* TASK REQUIREMENTS *
Each line in the records that mentions the word "with" needs to be listed.

══ EXCERPTED RECORDS ══

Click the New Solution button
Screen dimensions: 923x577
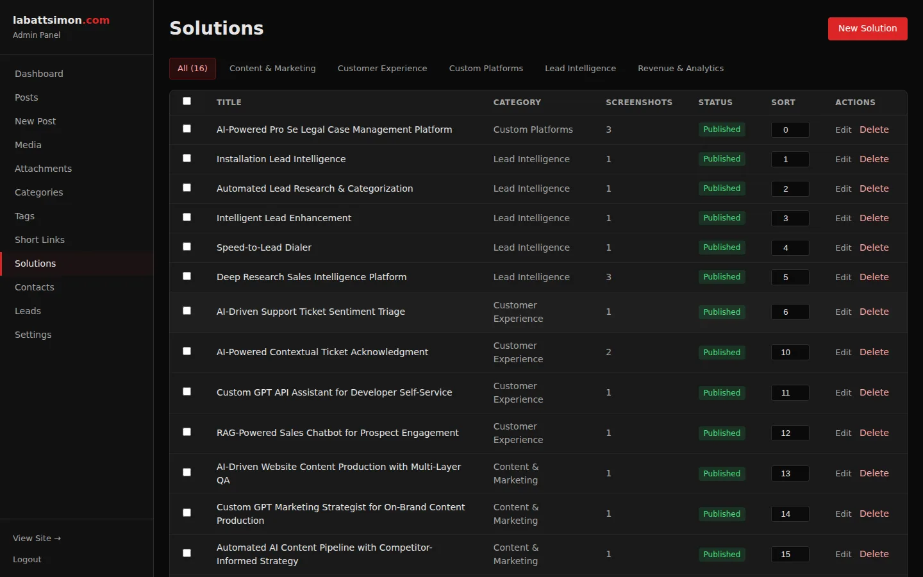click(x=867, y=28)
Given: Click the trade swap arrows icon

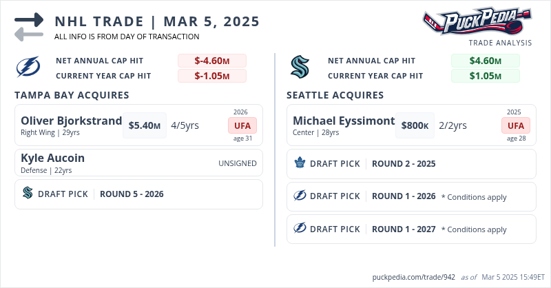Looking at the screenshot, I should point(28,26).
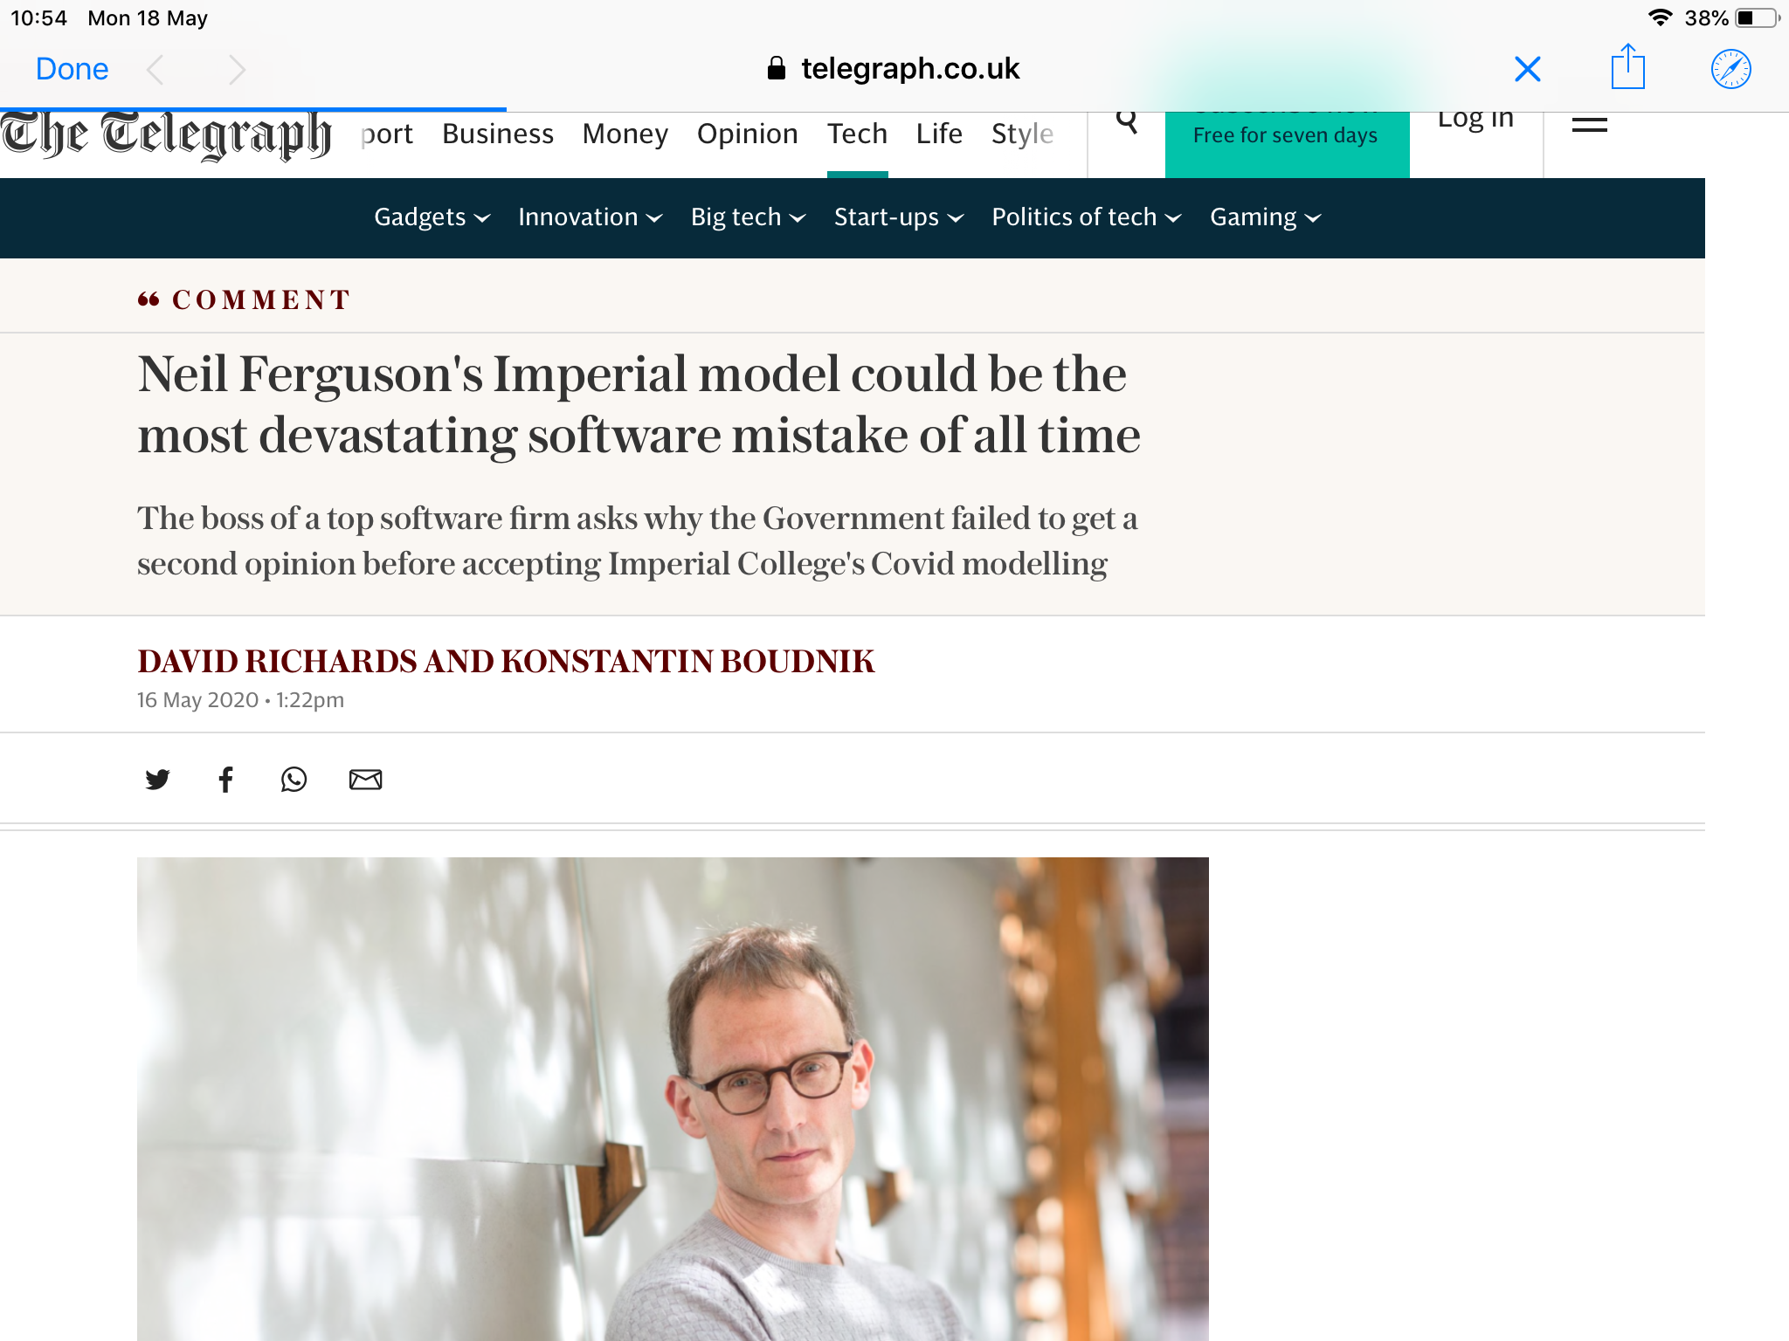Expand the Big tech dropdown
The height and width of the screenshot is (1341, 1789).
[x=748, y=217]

═══
══ EXCERPTED RECORDS ══

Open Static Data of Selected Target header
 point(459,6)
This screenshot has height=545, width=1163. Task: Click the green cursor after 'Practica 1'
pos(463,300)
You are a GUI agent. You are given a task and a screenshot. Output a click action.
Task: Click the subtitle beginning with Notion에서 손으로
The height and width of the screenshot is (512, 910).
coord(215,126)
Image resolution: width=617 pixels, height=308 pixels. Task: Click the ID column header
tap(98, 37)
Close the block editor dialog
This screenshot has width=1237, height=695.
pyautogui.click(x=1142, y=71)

═══
══ EXCERPTED RECORDS ══

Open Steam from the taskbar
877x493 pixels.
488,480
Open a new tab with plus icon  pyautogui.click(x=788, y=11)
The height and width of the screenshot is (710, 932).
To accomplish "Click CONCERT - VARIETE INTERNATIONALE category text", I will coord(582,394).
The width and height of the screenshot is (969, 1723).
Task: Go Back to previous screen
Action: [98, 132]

═══

* RESPONSE TO THE EXERCISE *
Task: Click the subtitle beginning with Notion에서 손으로
Open a new tab with plus icon  pyautogui.click(x=788, y=11)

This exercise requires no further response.